Spencer's having no luck with the keyring in Ian's office, so of course it's the perfect time for Caleb to appear like a wolf from the shadows and give her some grief about it. He offers a chainsaw to break in -- like that tree that disappeared! -- and to pick the lock for her if she wants, and she's like, "First, close that door and stop lurking, and second of all, there is literally no way I could possibly explain to you what's going on here. There are murders and incest and stress and secret identities and whatever, it's a moment I'm having." And then Caleb is once again fabulous:
"I don't live in a cave," he lies, because I think he does at least three days out of the month, "I get it: The rich girls steal, the pretty girls lie, the smart girls play dumb, and the dumb girls spend their days trying to be all of the above."
Which is just: Succinct. That is in fact what happens. And the reason is that, along with gay dudes, straight girls are the only people whose existence ruins the entire economy of men and women, which is why gay dudes and straight girls are constantly being infantilized. What he's describing is the feeling of being objectified. Being turned into an object works for everybody except the person it's happening to, which makes you feel crazy, claustrophobic, locked up in a synthetic hothouse/tower that everybody is telling you is okay and normal and the way people have always done things. Which just isn't true, and you know it isn't true, so in order to keep that cognitive dissonance at bay -- in order to remain a person at all -- you have to hide: Don't ever tell anybody anything. If you do, you start missing everybody. To survive long enough to grow your hair out and escape, you have to be a spy in your own life. A pretty little liar.
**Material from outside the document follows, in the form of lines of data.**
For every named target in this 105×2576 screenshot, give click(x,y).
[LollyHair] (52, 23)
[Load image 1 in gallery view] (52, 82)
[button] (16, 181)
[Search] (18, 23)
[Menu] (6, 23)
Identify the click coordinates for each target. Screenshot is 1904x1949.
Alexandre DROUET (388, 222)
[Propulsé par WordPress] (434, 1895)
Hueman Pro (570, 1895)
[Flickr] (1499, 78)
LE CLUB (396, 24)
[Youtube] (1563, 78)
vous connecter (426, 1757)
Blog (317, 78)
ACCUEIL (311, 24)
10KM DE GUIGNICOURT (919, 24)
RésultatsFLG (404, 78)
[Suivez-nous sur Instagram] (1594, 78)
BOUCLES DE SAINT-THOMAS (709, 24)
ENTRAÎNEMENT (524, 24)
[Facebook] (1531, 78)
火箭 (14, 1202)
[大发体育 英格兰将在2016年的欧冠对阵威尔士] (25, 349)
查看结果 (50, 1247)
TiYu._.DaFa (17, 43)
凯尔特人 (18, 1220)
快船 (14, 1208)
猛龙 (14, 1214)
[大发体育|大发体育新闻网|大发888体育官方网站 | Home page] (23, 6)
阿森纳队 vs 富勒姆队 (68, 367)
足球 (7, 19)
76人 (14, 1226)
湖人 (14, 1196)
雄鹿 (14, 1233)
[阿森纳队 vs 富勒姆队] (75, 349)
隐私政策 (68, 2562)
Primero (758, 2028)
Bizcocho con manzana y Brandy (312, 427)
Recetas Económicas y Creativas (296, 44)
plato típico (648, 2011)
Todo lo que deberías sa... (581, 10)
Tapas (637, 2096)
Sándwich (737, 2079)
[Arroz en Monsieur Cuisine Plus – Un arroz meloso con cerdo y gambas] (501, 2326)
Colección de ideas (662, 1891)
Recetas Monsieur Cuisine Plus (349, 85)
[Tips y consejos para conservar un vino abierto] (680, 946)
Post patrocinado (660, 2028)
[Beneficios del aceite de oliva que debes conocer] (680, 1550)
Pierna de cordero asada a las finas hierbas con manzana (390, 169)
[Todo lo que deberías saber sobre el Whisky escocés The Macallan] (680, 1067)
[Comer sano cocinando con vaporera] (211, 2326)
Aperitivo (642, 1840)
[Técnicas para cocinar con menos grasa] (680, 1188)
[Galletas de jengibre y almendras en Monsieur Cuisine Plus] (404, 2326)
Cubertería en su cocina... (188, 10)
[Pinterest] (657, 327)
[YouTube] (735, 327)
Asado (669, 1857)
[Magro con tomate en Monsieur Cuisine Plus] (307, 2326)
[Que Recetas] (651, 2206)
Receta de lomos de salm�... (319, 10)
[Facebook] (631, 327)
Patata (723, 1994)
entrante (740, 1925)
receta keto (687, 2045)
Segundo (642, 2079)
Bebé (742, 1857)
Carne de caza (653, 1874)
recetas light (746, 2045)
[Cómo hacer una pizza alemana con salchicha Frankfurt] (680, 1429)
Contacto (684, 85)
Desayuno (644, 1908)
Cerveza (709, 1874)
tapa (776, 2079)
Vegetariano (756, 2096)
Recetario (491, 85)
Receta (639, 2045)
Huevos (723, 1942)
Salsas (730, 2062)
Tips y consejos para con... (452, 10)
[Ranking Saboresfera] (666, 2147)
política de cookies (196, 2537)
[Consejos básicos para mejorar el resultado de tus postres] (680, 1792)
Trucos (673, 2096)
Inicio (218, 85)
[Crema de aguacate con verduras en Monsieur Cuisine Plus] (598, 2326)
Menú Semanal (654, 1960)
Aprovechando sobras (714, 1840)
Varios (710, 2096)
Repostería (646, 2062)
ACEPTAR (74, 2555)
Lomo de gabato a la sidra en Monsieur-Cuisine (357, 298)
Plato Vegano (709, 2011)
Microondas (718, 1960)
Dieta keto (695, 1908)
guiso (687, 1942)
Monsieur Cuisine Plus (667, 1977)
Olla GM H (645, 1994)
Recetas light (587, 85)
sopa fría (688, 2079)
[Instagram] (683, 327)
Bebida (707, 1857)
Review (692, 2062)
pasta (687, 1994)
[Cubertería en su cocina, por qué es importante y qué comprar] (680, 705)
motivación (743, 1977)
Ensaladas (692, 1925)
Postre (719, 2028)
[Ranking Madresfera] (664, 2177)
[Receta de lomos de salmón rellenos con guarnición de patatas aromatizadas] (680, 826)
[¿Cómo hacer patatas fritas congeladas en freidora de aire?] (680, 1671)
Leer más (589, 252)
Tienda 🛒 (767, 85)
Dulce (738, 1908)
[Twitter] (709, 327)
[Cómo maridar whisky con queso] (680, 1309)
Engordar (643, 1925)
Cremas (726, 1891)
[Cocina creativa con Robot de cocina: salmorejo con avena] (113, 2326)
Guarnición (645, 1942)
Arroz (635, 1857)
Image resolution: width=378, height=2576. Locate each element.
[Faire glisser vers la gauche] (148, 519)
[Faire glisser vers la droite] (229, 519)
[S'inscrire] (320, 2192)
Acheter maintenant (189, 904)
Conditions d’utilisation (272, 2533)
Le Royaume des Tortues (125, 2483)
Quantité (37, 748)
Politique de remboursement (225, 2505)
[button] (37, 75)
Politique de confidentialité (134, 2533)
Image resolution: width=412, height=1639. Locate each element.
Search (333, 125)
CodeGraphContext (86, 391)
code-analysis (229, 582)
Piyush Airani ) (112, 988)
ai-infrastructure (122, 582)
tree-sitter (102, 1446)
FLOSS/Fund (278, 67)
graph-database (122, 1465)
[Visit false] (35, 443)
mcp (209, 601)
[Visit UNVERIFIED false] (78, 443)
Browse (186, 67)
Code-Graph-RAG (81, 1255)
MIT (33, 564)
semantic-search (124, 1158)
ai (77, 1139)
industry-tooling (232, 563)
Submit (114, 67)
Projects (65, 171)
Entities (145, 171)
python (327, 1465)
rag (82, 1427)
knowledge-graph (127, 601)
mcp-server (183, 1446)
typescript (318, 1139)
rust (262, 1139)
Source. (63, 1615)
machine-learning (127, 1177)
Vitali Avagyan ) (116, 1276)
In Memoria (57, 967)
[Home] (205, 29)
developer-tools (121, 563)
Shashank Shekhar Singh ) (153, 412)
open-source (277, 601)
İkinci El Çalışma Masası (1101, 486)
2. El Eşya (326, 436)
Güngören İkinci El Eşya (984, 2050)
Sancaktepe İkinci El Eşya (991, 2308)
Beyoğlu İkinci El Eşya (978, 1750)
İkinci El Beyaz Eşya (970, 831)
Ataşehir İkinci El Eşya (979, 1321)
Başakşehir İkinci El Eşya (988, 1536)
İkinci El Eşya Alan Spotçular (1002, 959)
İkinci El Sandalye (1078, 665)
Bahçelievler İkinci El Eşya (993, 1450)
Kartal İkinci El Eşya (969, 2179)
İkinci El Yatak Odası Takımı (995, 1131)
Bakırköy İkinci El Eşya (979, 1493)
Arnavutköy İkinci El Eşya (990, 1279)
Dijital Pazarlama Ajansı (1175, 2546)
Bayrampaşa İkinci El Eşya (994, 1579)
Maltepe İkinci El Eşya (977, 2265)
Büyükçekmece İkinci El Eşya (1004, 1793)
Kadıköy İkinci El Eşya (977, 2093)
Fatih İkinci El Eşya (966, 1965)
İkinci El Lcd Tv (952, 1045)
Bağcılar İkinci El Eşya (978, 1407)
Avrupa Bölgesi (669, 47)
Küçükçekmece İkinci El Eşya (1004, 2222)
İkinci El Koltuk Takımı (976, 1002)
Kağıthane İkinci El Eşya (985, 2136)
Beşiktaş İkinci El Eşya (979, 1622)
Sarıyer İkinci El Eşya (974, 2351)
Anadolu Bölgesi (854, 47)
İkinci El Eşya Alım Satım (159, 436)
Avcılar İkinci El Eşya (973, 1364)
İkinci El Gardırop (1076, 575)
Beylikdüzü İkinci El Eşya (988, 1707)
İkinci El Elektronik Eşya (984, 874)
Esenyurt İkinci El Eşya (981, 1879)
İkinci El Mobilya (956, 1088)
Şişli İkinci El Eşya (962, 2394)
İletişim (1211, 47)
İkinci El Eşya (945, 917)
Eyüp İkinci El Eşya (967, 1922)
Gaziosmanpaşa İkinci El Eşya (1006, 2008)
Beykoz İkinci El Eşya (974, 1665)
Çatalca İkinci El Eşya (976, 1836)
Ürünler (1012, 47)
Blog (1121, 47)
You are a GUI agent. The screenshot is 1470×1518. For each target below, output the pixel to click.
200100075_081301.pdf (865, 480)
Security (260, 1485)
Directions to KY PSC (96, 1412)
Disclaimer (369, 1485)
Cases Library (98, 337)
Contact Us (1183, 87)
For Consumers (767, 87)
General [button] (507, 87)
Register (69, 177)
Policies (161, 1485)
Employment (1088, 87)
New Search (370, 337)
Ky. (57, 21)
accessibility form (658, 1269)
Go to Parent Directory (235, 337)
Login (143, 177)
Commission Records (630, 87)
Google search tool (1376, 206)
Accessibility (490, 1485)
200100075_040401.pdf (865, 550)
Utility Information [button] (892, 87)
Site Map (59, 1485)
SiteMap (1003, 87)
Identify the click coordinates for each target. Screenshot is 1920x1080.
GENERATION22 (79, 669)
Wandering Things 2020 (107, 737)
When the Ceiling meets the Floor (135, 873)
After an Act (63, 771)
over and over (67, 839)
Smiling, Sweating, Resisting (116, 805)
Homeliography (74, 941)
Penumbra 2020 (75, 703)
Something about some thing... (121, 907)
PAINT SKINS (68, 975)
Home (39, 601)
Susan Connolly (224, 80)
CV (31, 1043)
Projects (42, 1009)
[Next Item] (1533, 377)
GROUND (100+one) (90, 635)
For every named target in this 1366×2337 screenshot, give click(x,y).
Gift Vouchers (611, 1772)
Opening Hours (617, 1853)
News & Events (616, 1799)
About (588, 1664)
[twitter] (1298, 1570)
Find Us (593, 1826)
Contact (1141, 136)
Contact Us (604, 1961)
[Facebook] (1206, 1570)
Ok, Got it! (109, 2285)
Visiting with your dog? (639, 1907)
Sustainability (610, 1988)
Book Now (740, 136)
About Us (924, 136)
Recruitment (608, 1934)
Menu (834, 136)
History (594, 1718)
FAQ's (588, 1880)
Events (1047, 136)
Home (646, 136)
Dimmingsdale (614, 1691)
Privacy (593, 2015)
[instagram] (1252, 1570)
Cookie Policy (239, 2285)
To the dulcet retro sex-tones of Howard Jones, Byron appears and asks Ella to dance with him. She's game, so he immediately takes it to the next level: They should take Aria and Mike and Simone to "that little pizza joint" they used to go. Ella's like, "That sounds great, tell me how it goes." Byron smiles and says it wouldn't be like old times if she weren't there, and Ella's amazing: "It would be like new times," she says, and when he says it's just a pizza she knows different: "Yeah, but it comes with a lot of toppings."